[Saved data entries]
━━━━━━

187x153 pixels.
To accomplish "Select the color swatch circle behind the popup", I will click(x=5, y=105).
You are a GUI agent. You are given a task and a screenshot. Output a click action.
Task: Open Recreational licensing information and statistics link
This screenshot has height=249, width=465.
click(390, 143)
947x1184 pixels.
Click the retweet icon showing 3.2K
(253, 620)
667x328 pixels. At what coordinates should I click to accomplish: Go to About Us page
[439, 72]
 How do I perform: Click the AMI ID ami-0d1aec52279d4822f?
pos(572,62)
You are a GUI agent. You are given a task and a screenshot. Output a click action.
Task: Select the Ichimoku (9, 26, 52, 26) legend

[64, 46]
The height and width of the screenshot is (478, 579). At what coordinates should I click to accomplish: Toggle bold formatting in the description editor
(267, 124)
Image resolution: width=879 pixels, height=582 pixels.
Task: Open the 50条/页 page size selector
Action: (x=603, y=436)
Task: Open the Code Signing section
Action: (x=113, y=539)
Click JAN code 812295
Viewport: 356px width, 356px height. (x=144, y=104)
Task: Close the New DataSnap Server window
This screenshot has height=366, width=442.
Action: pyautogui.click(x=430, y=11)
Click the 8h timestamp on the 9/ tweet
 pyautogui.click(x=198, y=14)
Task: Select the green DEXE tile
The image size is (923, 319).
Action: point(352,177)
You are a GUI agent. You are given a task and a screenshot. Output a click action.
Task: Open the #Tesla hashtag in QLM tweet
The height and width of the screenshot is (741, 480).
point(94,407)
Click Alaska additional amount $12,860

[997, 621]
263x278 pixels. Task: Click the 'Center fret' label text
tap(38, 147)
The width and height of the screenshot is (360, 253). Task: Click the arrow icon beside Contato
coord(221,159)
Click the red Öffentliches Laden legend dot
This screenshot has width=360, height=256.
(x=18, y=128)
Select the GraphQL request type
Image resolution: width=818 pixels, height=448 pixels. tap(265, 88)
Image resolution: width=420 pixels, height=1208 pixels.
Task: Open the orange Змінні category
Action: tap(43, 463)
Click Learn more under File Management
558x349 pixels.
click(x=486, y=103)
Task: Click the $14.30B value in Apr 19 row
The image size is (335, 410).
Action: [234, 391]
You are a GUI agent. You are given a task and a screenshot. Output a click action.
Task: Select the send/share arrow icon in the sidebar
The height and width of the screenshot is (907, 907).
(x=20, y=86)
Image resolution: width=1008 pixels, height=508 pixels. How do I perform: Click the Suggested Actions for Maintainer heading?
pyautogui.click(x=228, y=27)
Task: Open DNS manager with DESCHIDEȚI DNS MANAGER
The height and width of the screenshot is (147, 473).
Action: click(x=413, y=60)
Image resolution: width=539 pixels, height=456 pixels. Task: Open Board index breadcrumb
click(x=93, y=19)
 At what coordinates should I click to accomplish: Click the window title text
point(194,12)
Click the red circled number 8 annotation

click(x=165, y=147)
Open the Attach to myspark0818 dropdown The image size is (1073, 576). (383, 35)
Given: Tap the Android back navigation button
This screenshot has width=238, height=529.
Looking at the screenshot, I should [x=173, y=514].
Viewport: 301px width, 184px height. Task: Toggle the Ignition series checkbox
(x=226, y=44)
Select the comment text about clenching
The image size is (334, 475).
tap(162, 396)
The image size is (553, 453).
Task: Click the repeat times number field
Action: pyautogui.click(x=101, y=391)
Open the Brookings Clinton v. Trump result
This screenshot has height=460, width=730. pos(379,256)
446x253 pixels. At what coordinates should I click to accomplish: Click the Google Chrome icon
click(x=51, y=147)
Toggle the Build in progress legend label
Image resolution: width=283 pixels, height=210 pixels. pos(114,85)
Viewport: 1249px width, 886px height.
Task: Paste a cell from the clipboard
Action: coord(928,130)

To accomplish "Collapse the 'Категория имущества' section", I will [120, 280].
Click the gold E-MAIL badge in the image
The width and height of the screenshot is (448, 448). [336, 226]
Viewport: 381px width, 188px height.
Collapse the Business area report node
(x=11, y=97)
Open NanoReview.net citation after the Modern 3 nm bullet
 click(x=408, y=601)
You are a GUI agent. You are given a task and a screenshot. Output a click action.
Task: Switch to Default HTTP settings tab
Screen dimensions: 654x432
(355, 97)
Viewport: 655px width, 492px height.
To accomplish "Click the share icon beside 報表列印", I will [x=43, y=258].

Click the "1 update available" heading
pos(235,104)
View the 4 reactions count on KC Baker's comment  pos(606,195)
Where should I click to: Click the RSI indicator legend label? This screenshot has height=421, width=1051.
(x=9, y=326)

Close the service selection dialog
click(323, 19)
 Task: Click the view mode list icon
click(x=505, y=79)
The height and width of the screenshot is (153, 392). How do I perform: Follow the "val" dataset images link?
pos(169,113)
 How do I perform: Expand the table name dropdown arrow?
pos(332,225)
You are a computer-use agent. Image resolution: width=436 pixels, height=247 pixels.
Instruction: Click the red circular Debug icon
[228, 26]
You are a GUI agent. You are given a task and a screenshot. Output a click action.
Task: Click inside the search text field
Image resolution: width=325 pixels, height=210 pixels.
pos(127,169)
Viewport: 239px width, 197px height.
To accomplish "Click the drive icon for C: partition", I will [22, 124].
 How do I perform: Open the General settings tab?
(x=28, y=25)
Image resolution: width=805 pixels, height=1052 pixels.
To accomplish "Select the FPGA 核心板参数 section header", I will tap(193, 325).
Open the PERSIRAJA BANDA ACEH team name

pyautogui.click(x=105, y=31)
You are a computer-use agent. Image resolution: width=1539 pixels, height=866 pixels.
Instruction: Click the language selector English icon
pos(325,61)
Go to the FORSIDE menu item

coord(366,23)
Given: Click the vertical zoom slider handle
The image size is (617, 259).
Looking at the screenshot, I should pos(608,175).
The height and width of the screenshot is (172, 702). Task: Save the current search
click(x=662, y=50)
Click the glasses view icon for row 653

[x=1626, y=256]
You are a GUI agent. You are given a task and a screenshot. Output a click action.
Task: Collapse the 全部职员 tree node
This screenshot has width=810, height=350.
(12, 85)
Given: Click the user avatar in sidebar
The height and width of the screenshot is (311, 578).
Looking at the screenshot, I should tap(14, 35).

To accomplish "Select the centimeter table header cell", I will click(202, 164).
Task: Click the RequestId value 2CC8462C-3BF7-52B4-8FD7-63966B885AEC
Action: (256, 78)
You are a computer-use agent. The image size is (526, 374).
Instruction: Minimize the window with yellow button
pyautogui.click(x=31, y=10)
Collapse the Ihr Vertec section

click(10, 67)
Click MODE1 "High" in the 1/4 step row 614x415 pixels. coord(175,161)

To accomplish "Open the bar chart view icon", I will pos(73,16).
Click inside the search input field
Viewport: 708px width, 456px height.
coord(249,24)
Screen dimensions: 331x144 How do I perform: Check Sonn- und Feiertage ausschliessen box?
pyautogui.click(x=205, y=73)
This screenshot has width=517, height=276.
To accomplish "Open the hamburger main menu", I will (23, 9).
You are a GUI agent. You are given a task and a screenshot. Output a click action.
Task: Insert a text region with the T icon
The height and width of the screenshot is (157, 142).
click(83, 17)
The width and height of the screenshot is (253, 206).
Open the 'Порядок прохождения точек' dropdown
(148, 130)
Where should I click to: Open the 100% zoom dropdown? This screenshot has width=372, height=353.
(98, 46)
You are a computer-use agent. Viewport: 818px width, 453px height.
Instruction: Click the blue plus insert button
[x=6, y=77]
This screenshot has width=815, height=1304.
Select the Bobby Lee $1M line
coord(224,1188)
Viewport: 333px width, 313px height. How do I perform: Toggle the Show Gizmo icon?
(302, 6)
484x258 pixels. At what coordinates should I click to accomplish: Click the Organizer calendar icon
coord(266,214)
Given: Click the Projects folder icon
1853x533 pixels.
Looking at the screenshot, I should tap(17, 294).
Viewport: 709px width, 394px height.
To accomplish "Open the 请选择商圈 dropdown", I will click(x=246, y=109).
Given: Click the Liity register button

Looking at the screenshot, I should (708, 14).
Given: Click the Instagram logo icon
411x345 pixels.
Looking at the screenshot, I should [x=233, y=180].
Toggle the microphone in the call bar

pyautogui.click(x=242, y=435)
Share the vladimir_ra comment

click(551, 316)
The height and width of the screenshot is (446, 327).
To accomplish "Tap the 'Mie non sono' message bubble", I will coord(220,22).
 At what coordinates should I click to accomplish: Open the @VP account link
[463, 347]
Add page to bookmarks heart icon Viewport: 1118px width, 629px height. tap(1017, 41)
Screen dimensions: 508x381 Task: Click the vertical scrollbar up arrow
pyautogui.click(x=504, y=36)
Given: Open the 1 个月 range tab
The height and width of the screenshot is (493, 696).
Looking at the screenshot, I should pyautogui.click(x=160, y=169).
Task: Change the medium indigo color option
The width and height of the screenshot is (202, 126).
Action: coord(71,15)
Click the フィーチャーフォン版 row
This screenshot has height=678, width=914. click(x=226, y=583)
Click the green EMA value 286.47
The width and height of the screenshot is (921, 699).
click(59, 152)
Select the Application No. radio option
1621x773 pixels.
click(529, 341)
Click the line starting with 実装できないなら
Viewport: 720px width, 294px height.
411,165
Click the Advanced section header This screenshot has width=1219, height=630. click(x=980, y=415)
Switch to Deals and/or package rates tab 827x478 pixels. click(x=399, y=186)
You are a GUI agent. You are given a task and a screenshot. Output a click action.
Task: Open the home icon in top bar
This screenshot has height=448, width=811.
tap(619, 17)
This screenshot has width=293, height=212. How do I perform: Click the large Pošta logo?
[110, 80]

━━━━━━

**Directions:** Search the data for the string "color" and copy each line where it appears.

**Response:**
To accomplish "Select the color swatch circle behind the popup", I will click(x=5, y=105).
Task: Change the medium indigo color option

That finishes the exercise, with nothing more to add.